It is reflected also by the language of RSC Order 49 rule 4 (1):-
“Where on the further consideration of the matter the garnishee does not attend or does not dispute the debt due or claimed to be due from him to the judgment debtor, the court may make an order absolute under rule 1 against the garnishee.”
“...there is no limitation that the garnished debt must be properly recoverable within the jurisdiction. As a matter of discretion, however, the court will not garnish a debt where, although the garnishee is within the jurisdiction, the debt is recoverable outside the jurisdiction, if to do so may expose the garnishee to the risk of having to pay the debt, or part of it, twice over (Martin -v- Nadel [1906] 2 KB 26; S.C.F. Finance Co Ltd -v- Masri [1987] QB 1028; Interpool Ltd -v- Galani [1988] QB 738). To resist an order the garnishee must show that such risk is real or substantial; the reality of the risk will be more readily assumed where the situs of the debt is outside the jurisdiction (Swiss Bank Corporation -v- Beohmische Industrial Bank [1923] 1 KB 673). Insofar as Richardson -v- Richardson [1927] P 228 goes further, and decides that there is no power to garnish a debt situate outside the jurisdiction, it must be taken to be wrongly decided in the light of the Court of Appeal’s reasoning in S.C.F. Finance Co Ltd -v- Masri and Interpool Ltd -v- Galani.”

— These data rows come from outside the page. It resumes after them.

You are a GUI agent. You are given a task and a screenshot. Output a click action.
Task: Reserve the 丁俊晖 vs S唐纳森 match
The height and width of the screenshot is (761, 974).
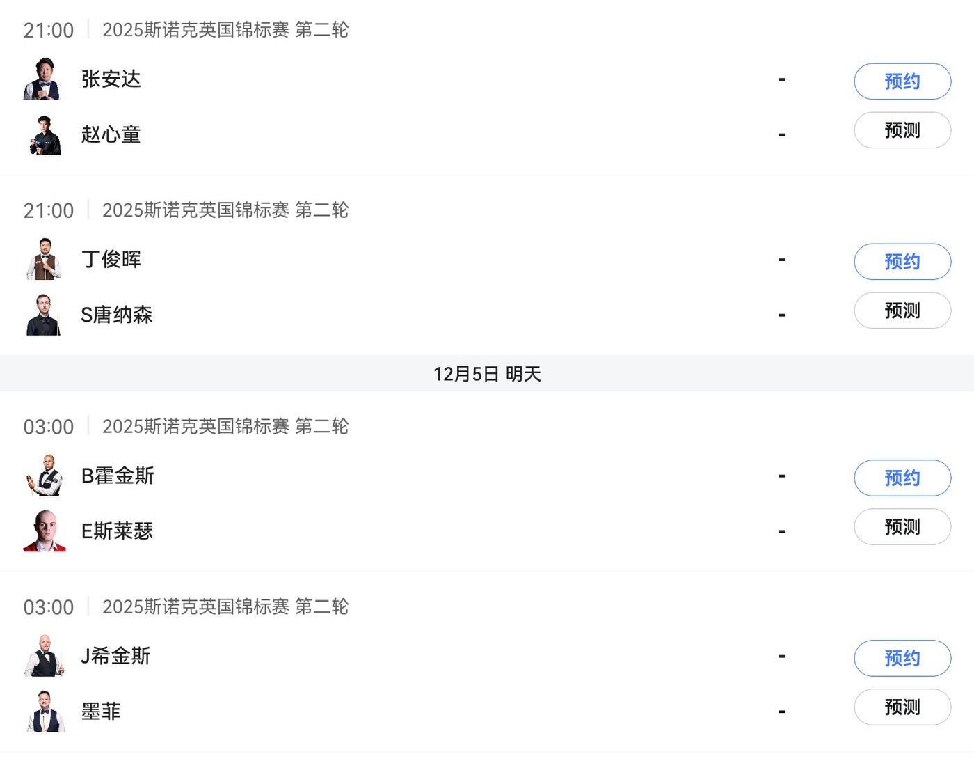[x=902, y=262]
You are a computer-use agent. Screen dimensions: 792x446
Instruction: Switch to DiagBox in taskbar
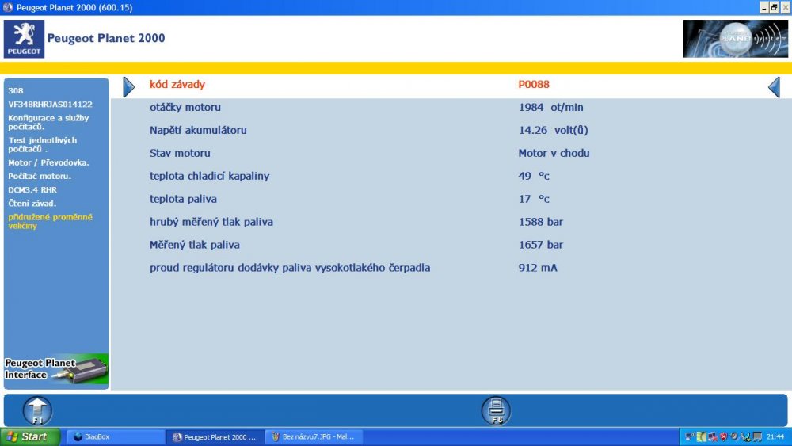click(x=116, y=437)
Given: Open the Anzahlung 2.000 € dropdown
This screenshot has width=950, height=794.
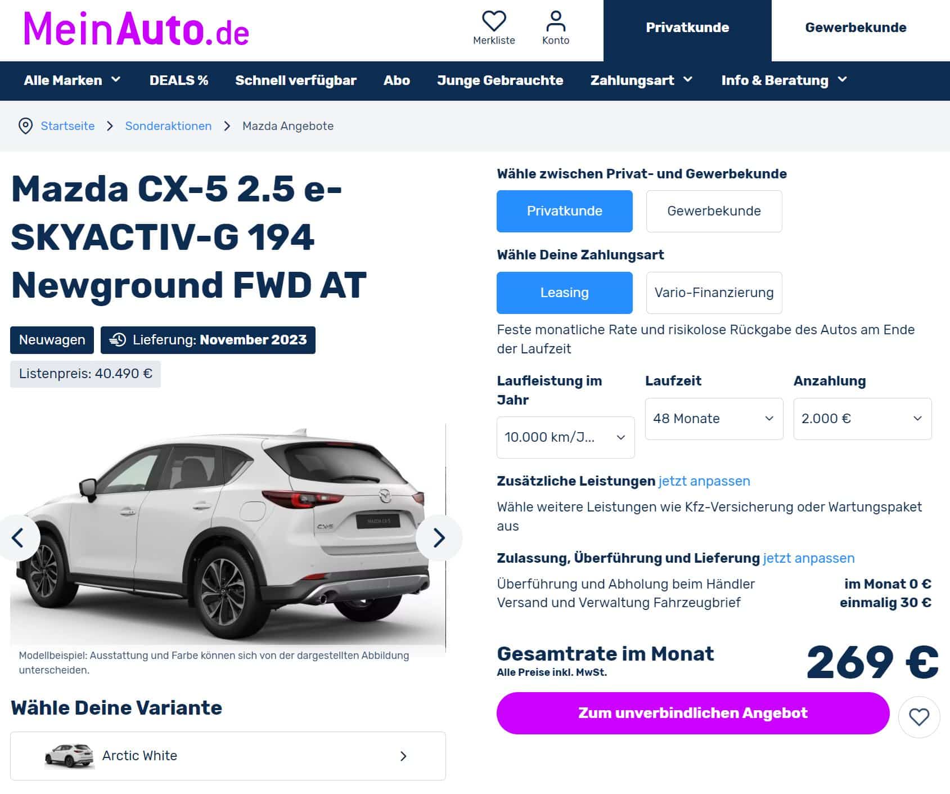Looking at the screenshot, I should point(862,419).
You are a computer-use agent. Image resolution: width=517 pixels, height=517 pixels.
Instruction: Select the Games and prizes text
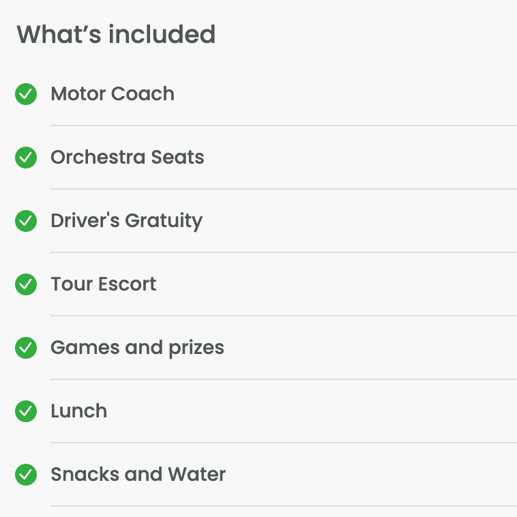(x=137, y=348)
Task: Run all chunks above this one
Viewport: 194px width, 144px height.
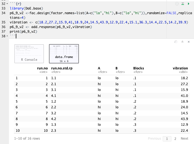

Secondly, the procedure prescribed for the making of a garnishee order is that the application is in the first instance made without notice- see the notes to RSC Order 49 rule 2. It is obvious why this is so. If the garnishee bank were to be notified of the hearing it might feel obliged to tell its customer, who might then withdraw his funds.
Thirdly, in the case of a foreign debt, the assumption must be that there is a real risk of double jeopardy-there is no rational basis upon which an assumption could be made to the contrary effect. It must follow from this that no order absolute should be made unless the judgment creditor satisfies the court that there is in fact no real risk of double jeopardy.